All set rules for social observance have for their object the smoothing of personal contacts, and in nothing is smoothness so necessary as in observing the solemn rites accorded our dead.
It is the time-worn servitor, Etiquette, who draws the shades, who muffles the bell, who keeps the house quiet, who hushes voices and footsteps and sudden noises; who stands between well-meaning and importunate outsiders and the retirement of the bereaved; who decrees that the last rites shall be performed smoothly and with beauty and gravity, so that the poignancy of grief may in so far as possible be assuaged.

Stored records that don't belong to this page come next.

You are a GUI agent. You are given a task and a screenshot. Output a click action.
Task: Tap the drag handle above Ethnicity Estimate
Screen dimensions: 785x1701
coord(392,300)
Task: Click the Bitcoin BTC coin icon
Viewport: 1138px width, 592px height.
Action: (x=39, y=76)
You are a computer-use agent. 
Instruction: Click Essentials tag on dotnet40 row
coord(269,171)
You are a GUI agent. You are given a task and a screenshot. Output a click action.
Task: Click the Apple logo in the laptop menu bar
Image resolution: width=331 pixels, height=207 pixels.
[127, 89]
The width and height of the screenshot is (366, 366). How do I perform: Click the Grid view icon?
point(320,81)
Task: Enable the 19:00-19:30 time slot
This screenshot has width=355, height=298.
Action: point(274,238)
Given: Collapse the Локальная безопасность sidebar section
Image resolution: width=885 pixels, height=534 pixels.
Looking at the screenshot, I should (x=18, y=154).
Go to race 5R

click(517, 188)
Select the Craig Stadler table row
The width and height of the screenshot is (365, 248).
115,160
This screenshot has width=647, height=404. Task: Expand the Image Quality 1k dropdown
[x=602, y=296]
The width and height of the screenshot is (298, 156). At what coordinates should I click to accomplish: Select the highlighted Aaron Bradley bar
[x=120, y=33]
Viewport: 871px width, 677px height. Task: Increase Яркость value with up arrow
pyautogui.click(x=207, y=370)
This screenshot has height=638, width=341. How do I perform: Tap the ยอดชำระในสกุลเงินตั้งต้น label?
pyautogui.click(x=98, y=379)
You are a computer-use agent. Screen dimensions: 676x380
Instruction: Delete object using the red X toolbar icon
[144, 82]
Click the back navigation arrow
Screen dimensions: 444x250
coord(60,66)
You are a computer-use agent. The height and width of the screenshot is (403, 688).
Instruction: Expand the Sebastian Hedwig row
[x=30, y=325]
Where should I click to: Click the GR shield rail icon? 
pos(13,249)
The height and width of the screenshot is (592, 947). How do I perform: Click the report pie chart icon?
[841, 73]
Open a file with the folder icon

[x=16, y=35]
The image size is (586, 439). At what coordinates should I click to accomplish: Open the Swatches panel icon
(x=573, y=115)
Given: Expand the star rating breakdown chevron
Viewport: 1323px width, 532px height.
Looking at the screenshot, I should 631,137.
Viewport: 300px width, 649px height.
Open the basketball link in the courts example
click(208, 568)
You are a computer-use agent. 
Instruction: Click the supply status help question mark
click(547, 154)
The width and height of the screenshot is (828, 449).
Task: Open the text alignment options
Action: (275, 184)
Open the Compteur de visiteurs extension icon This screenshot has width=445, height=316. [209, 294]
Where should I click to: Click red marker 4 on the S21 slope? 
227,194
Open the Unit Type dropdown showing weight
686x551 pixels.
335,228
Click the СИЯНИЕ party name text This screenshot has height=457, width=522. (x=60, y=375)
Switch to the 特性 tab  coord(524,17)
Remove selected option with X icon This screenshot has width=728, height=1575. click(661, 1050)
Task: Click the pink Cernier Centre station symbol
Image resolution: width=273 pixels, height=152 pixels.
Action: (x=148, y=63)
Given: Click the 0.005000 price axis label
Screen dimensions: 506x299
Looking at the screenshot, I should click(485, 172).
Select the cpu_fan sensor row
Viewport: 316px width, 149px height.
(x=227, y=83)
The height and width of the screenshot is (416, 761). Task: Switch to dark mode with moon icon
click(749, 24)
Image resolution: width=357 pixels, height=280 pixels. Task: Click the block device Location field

It was comforting to read about funeral customs from my grandma’s era (she was born in 1926), like about how being asked to be a pallbearer is “a service that may not under any circumstances except serious ill-health, be refused,” the necessity of writing down all the flowers received and who send them (“write on the outside of each envelope a description of the flowers that the card was sent with: ‘Spray of Easter lilies and palm branches tied with white ribbon.’ ‘Wreath of laurel leaves and gardenias.’ ‘Long sheaf of pink roses and white lilacs’”), and particularly, a system of crepe streamers to notify callers about the deceased:

HANGING THE BELL

As a rule the funeral director hangs crepe streamers on the bell; white ones for a child, black and white for a young person, or black for an older person. This signifies to the passerby that it is a house of mourning so that the bell will not be rung unnecessarily nor long.
If they prefer, the family sometimes orders a florist to hang a bunch of violets or other purple flowers on black ribbon streamers, for a grown person; or white violets, white carnations—any white flower without leaves—on the black ribbon for a young woman or man; or white flowers on white gauze or ribbon for a child.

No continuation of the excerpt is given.